WHAT YOU ARE ASKED TO DO >> In the listing that follows, locate the line containing "The image size is (1107, 749)." and the line containing "Open the Lv.1 craft essence card". Retype exactly those two lines and every line between them, and nothing more.

RECORDS FOR THE TASK >>
▬▬▬▬▬▬▬▬▬▬

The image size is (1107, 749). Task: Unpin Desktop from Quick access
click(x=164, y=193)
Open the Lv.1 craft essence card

▬▬▬▬▬▬▬▬▬▬

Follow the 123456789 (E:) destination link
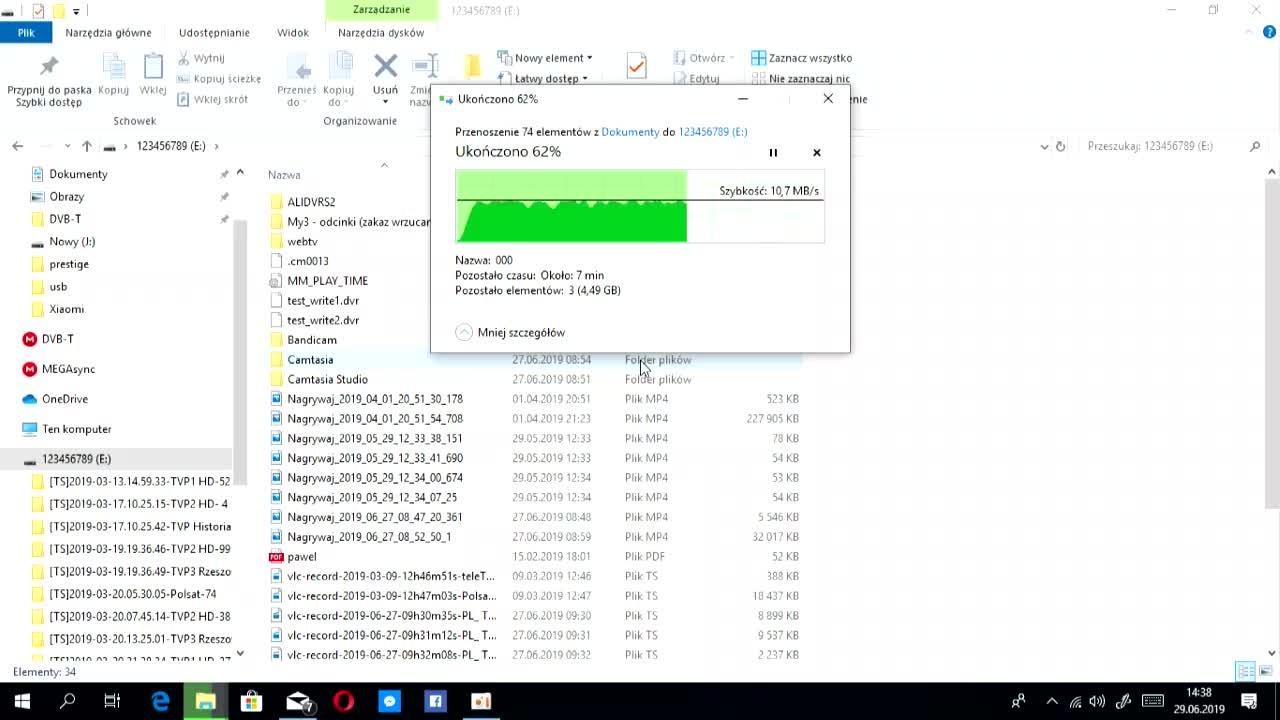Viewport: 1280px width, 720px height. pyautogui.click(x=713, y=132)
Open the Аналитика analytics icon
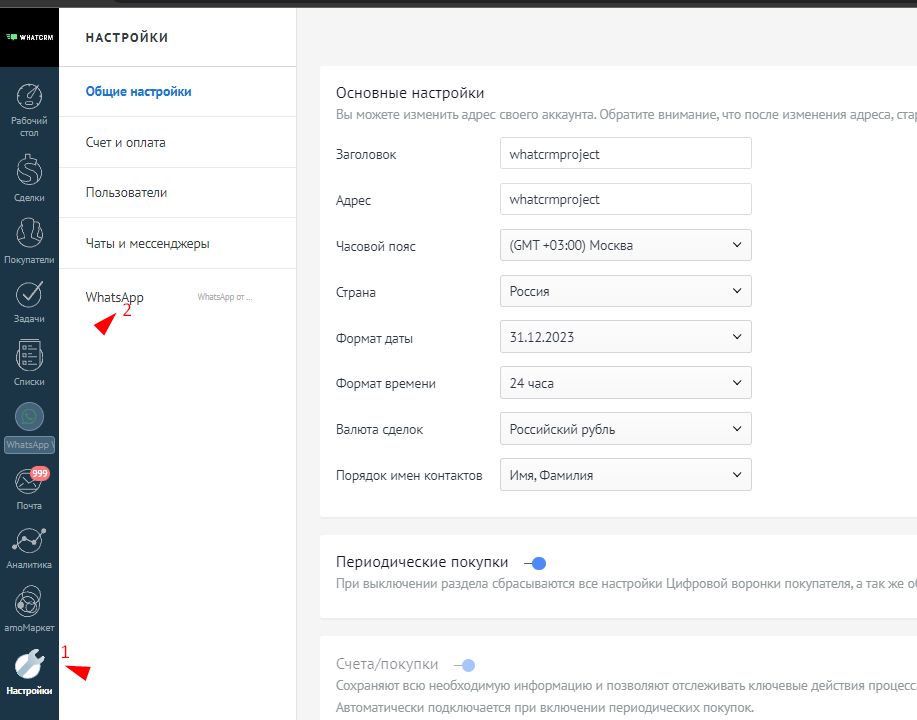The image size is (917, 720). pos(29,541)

▬▬▬▬▬▬▬▬▬▬

TASK ANSWER >>
The image size is (1107, 749). Task: Unpin Desktop from Quick access
click(x=164, y=193)
Open the Lv.1 craft essence card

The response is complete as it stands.